I have worked with Flourish since 2019, exploring play and art practice alongside families. From September 2023 to July 2024, I was the lead artist for Flourish at ACAVA’s Barham Park. The project culminated in the co-production of an interactive resource for Wembley families to creatively explore the park together. The zine was designed with artist Sadie St. Hilaire and printed at PageMasters in Lewisham.
What interests you about being a Flourish facilitator, and/or has it influenced your practice, or your way of thinking about art?
Working outdoors in the Maxilla garden or Barham Park, I love the performative quality of these spaces and their endless potential for discovery. Responding to Flourish values of play, co-creation, wellbeing, discovery and emotional resilience, each session brings something new as we explore alongside families.

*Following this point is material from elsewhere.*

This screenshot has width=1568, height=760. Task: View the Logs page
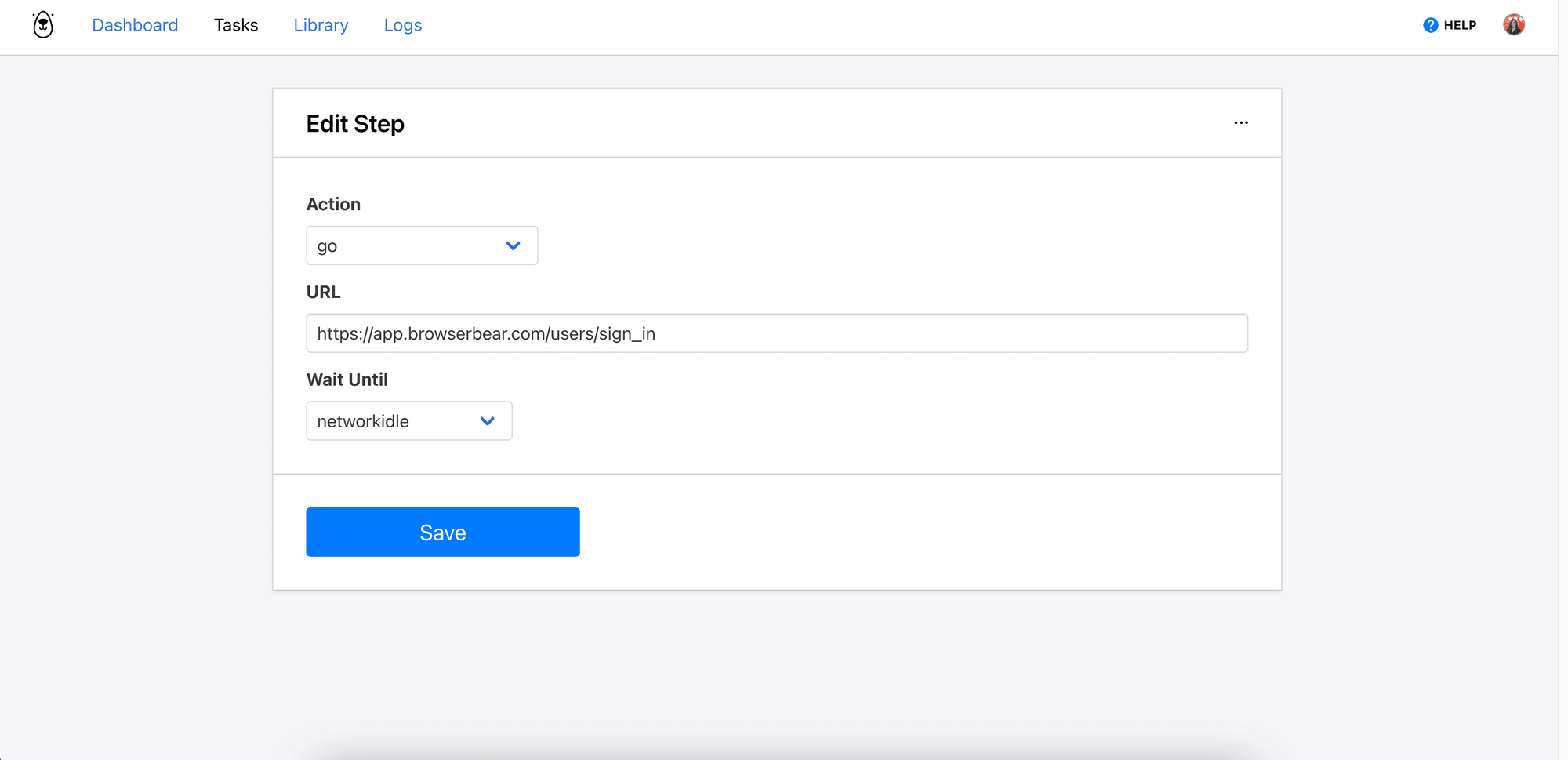coord(402,24)
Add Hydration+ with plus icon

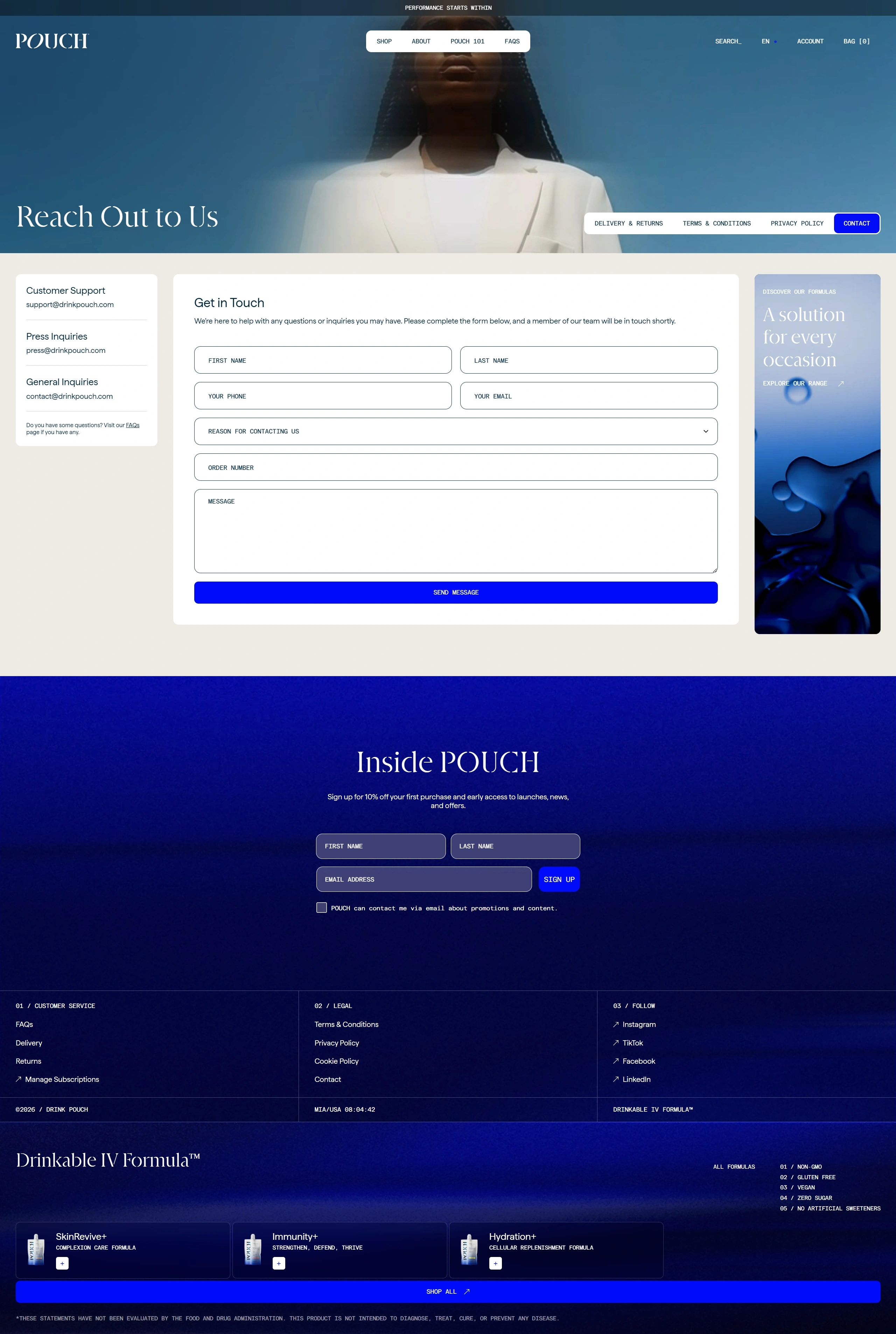point(496,1263)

Do you have any upcoming projects or exhibitions you’d like us to platform?
My ongoing project Making Room, which began in March 2024, explores art practice as a critical service in mental health support. Working in partnership with Southwark Directorate Occupational Therapy staff, the project is currently based on the acute and psychiatric intensive care wards for women at Maudsley Hospital, as well as within the Drawing Room Community Studio. It is supported by Asha Fontenelle and Daphne Greca.
Sessions invite service users to try new activities and experiment with different mediums in a non-judgmental, safe space. Making together in collaboration, through drawing, poetry, paint, textiles, clay, print and collage, nurtures collective joy. Each session ends with sharing the work created and celebrating achievements over a drink and snack. Outcomes have been displayed throughout the wards, establishing Making Room as a studio within an institutional space.
I’m currently an artist-in-residence on the neonatal intensive care unit at Great Ormond Street Hospital, working at the bedside with parents.